**Task item**
For each line below, check for the word "agent", then state how many lines contain it, with no other output.

**Given data**
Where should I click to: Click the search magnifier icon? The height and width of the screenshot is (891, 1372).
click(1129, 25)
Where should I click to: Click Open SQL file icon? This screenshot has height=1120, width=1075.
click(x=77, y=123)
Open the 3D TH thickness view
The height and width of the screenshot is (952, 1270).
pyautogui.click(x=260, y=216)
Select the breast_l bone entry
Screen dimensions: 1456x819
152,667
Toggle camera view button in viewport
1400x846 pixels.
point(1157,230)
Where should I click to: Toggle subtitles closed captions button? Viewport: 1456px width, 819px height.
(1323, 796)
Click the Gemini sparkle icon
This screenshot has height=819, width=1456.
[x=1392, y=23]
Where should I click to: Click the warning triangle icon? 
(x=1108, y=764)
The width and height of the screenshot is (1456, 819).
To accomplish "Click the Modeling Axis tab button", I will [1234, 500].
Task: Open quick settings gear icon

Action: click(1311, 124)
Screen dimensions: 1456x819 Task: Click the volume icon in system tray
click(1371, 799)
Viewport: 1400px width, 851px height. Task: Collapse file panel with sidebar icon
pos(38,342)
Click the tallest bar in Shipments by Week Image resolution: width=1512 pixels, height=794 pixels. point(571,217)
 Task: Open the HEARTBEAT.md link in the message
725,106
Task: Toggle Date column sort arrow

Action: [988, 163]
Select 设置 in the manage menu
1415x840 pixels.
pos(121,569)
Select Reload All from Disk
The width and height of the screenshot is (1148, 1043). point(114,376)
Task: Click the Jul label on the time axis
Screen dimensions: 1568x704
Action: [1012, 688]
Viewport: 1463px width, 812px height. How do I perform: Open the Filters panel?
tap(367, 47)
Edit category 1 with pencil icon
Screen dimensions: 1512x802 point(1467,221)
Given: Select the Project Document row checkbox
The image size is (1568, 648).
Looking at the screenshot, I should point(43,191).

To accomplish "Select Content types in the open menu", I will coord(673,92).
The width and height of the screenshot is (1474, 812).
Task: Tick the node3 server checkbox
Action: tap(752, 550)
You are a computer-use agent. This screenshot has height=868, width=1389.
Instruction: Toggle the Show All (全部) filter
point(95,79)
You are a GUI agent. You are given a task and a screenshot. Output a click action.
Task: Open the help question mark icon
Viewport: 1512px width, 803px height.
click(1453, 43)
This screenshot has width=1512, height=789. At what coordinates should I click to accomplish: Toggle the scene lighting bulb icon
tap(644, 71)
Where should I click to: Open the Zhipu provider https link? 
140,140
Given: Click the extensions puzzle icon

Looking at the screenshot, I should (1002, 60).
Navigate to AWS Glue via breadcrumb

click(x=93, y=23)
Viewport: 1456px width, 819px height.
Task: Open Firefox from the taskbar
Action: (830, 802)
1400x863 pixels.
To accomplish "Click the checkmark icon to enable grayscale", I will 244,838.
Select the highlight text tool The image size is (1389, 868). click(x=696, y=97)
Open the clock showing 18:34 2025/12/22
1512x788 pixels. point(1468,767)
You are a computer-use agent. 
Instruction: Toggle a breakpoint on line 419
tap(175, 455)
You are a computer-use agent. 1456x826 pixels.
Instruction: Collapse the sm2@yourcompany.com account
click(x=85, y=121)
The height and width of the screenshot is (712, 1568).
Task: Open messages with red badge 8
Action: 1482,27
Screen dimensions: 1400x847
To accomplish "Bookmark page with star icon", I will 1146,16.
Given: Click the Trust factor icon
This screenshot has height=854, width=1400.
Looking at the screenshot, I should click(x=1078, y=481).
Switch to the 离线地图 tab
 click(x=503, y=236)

**Final answer**
4